Problem statement => Every line below from the one containing "Select the Casual" through the one containing "The image size is (1080, 594)." must be transcribed exactly. Omit all lines outside that stretch.

Data for processing =>
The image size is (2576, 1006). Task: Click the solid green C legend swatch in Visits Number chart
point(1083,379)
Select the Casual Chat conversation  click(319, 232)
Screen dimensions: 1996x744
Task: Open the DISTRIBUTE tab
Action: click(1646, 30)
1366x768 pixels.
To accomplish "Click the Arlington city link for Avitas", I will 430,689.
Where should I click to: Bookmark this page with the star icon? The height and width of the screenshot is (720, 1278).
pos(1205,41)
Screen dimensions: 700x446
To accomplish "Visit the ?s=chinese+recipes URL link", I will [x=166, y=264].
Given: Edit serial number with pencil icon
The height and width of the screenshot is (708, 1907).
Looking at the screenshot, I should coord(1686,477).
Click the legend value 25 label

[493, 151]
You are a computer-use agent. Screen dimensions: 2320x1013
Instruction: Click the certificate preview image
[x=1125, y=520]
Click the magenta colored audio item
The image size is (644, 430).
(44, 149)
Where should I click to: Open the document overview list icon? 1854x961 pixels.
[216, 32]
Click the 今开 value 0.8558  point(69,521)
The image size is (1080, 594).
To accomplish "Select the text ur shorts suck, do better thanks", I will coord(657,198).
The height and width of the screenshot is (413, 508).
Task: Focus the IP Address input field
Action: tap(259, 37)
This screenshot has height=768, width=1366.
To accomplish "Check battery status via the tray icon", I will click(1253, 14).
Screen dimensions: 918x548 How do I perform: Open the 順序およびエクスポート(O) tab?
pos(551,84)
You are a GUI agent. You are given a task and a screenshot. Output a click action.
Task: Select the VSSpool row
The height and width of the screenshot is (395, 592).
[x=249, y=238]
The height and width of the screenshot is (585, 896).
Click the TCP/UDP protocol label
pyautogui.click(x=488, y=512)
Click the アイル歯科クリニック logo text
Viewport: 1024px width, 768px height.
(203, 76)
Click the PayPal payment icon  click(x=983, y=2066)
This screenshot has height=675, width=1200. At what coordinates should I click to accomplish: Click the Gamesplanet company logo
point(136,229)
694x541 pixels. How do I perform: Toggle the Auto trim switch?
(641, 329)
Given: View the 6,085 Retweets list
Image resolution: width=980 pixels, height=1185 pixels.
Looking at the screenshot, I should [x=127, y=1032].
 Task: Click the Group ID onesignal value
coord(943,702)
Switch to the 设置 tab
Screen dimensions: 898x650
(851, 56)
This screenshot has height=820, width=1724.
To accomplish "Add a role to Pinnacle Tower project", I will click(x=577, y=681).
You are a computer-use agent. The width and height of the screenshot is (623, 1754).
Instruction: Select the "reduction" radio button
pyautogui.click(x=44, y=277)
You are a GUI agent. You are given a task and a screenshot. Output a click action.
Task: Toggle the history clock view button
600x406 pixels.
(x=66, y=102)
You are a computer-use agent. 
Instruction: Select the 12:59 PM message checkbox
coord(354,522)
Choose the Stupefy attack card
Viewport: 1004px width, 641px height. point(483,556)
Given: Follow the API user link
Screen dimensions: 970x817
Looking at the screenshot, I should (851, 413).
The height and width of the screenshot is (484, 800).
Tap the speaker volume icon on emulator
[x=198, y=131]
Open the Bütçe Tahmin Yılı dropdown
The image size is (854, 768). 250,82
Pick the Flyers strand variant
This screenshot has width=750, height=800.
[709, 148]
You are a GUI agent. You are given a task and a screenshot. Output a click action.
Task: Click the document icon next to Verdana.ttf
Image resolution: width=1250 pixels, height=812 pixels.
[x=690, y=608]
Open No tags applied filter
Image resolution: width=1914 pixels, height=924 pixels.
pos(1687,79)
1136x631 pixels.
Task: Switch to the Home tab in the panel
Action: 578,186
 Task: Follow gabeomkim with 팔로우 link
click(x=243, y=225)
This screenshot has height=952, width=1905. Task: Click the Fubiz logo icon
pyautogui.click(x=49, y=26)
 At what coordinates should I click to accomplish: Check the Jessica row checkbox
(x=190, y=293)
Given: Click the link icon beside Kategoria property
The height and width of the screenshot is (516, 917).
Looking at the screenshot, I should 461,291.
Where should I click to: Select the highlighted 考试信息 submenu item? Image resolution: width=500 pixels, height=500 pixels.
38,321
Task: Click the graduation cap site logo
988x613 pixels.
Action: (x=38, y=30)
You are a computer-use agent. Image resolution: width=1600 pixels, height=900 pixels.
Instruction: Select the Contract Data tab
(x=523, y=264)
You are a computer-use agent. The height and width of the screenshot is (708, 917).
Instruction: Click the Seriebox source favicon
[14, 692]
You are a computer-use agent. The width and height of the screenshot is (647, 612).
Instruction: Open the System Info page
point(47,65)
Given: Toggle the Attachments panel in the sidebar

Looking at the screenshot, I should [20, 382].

Exercise result =>
Select the Casual Chat conversation  click(319, 232)
Screen dimensions: 1996x744
Task: Open the DISTRIBUTE tab
Action: click(1646, 30)
1366x768 pixels.
To accomplish "Click the Arlington city link for Avitas", I will 430,689.
Where should I click to: Bookmark this page with the star icon? The height and width of the screenshot is (720, 1278).
pos(1205,41)
Screen dimensions: 700x446
To accomplish "Visit the ?s=chinese+recipes URL link", I will [x=166, y=264].
Given: Edit serial number with pencil icon
The height and width of the screenshot is (708, 1907).
Looking at the screenshot, I should coord(1686,477).
Click the legend value 25 label

[493, 151]
You are a computer-use agent. Screen dimensions: 2320x1013
Instruction: Click the certificate preview image
[x=1125, y=520]
Click the magenta colored audio item
The image size is (644, 430).
(44, 149)
Where should I click to: Open the document overview list icon? 1854x961 pixels.
[216, 32]
Click the 今开 value 0.8558  point(69,521)
The image size is (1080, 594).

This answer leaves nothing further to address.